◆ Exercise requirements ◆
Copy every record that follows, word for word.

◆ Records supplied ◆
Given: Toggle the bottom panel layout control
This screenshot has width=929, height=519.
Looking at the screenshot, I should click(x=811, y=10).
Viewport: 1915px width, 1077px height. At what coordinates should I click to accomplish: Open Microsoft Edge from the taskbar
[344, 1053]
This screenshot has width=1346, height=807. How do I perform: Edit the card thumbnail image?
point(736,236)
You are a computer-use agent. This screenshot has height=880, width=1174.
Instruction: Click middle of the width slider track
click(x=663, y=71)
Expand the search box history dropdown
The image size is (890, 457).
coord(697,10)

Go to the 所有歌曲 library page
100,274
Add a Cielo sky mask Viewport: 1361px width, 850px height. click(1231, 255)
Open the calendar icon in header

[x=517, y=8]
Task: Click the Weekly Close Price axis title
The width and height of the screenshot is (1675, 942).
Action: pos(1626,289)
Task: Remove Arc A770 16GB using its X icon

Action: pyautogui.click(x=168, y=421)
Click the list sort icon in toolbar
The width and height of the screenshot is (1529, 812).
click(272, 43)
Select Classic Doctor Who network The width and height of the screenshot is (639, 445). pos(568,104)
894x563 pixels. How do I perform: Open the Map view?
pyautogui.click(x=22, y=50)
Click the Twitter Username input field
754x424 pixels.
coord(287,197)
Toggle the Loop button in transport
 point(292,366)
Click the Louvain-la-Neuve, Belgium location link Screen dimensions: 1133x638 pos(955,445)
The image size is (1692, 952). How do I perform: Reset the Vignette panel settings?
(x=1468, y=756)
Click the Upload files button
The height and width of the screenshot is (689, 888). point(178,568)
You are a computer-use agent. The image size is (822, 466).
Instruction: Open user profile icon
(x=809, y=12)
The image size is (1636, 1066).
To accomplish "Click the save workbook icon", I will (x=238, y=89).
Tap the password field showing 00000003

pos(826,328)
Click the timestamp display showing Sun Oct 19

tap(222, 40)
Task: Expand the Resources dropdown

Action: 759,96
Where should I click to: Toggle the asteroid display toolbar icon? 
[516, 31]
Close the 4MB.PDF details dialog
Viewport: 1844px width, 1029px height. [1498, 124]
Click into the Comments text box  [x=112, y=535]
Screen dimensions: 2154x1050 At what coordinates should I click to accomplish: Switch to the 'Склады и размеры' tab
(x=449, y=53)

◆ Solution to the exercise ◆
Given: Toggle the bottom panel layout control
This screenshot has width=929, height=519.
Looking at the screenshot, I should click(x=811, y=10).
Viewport: 1915px width, 1077px height. At what coordinates should I click to accomplish: Open Microsoft Edge from the taskbar
[344, 1053]
This screenshot has width=1346, height=807. How do I perform: Edit the card thumbnail image?
point(736,236)
You are a computer-use agent. This screenshot has height=880, width=1174.
Instruction: Click middle of the width slider track
click(x=663, y=71)
Expand the search box history dropdown
The image size is (890, 457).
coord(697,10)

Go to the 所有歌曲 library page
100,274
Add a Cielo sky mask Viewport: 1361px width, 850px height. click(1231, 255)
Open the calendar icon in header

[x=517, y=8]
Task: Click the Weekly Close Price axis title
The width and height of the screenshot is (1675, 942).
Action: pos(1626,289)
Task: Remove Arc A770 16GB using its X icon

Action: pyautogui.click(x=168, y=421)
Click the list sort icon in toolbar
The width and height of the screenshot is (1529, 812).
click(272, 43)
Select Classic Doctor Who network The width and height of the screenshot is (639, 445). pos(568,104)
894x563 pixels. How do I perform: Open the Map view?
pyautogui.click(x=22, y=50)
Click the Twitter Username input field
754x424 pixels.
coord(287,197)
Toggle the Loop button in transport
 point(292,366)
Click the Louvain-la-Neuve, Belgium location link Screen dimensions: 1133x638 pos(955,445)
The image size is (1692, 952). How do I perform: Reset the Vignette panel settings?
(x=1468, y=756)
Click the Upload files button
The height and width of the screenshot is (689, 888). point(178,568)
You are a computer-use agent. The image size is (822, 466).
Instruction: Open user profile icon
(x=809, y=12)
The image size is (1636, 1066).
To accomplish "Click the save workbook icon", I will (x=238, y=89).
Tap the password field showing 00000003

pos(826,328)
Click the timestamp display showing Sun Oct 19

tap(222, 40)
Task: Expand the Resources dropdown

Action: 759,96
Where should I click to: Toggle the asteroid display toolbar icon? 
[516, 31]
Close the 4MB.PDF details dialog
Viewport: 1844px width, 1029px height. [1498, 124]
Click into the Comments text box  [x=112, y=535]
Screen dimensions: 2154x1050 At what coordinates should I click to accomplish: Switch to the 'Склады и размеры' tab
(x=449, y=53)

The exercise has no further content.